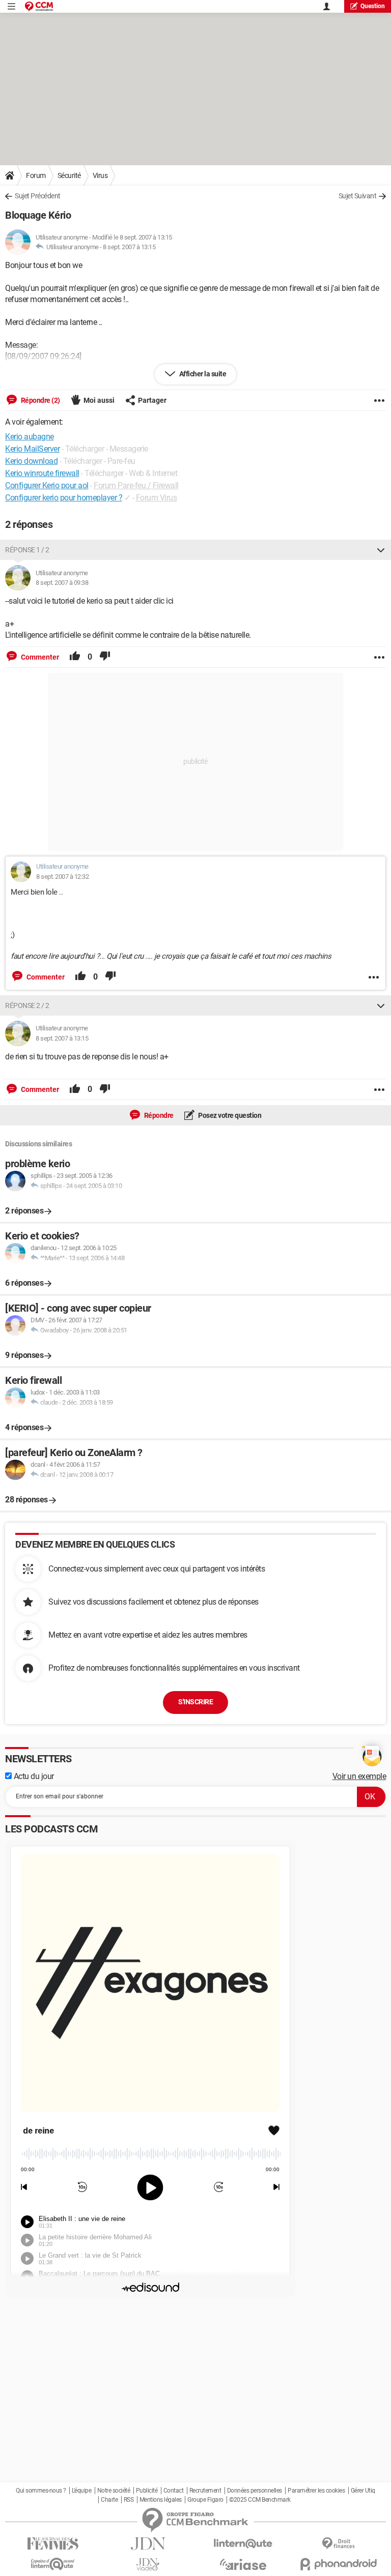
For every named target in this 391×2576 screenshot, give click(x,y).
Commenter (39, 657)
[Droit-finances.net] (338, 2543)
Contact (173, 2490)
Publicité (147, 2490)
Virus (100, 175)
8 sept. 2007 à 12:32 (62, 876)
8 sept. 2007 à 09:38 (62, 582)
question (372, 6)
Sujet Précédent (38, 196)
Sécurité (69, 175)
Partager (152, 400)
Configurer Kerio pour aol (47, 485)
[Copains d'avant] (52, 2564)
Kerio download (31, 461)
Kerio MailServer (32, 449)
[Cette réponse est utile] (74, 657)
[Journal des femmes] (52, 2543)
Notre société (113, 2490)
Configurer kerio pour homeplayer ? (63, 497)
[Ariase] (243, 2564)
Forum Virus (156, 497)
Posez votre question (229, 1115)
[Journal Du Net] (148, 2543)
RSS (129, 2499)
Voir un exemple (359, 1776)
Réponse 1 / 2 (27, 550)
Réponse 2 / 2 (27, 1005)
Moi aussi (99, 400)
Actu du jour (33, 1776)
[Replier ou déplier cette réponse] (381, 550)
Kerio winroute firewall (42, 473)
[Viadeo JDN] (148, 2564)
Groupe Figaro (205, 2499)
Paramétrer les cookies (316, 2490)
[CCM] (39, 6)
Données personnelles (254, 2490)
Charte (109, 2499)
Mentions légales (160, 2499)
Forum (36, 175)
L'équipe (81, 2490)
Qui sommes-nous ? (41, 2490)
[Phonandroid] (338, 2564)
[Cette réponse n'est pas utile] (104, 657)
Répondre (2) (39, 400)
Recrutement (205, 2490)
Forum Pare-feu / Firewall (136, 485)
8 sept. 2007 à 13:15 (129, 247)
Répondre (158, 1115)
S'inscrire (195, 1702)
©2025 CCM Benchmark (260, 2499)
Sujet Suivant (358, 196)
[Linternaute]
____
About this exercise:
Everything in the data above should be set down again exactly, except the pictures.

Answer section:
For every named target in this 391×2576 screenshot, give click(x,y).
Commenter (39, 657)
[Droit-finances.net] (338, 2543)
Contact (173, 2490)
Publicité (147, 2490)
Virus (100, 175)
8 sept. 2007 à 12:32 (62, 876)
8 sept. 2007 à 09:38 (62, 582)
question (372, 6)
Sujet Précédent (38, 196)
Sécurité (69, 175)
Partager (152, 400)
Configurer Kerio pour aol (47, 485)
[Copains d'avant] (52, 2564)
Kerio download (31, 461)
Kerio MailServer (32, 449)
[Cette réponse est utile] (74, 657)
[Journal des femmes] (52, 2543)
Notre société (113, 2490)
Configurer kerio pour homeplayer ? (63, 497)
[Ariase] (243, 2564)
Forum Virus (156, 497)
Posez votre question (229, 1115)
[Journal Du Net] (148, 2543)
RSS (129, 2499)
Voir un exemple (359, 1776)
Réponse 1 / 2 (27, 550)
Réponse 2 / 2 (27, 1005)
Moi aussi (99, 400)
Actu du jour (33, 1776)
[Replier ou déplier cette réponse] (381, 550)
Kerio winroute firewall (42, 473)
[Viadeo JDN] (148, 2564)
Groupe Figaro (205, 2499)
Paramétrer les cookies (316, 2490)
[CCM] (39, 6)
Données personnelles (254, 2490)
Charte (109, 2499)
Mentions légales (160, 2499)
Forum (36, 175)
L'équipe (81, 2490)
Qui sommes-nous ? (41, 2490)
[Phonandroid] (338, 2564)
[Cette réponse n'est pas utile] (104, 657)
Répondre (2) (39, 400)
Recrutement (205, 2490)
Forum Pare-feu / Firewall (136, 485)
8 sept. 2007 à 13:15 (129, 247)
Répondre (158, 1115)
S'inscrire (195, 1702)
©2025 CCM Benchmark (260, 2499)
Sujet Suivant (358, 196)
[Linternaute]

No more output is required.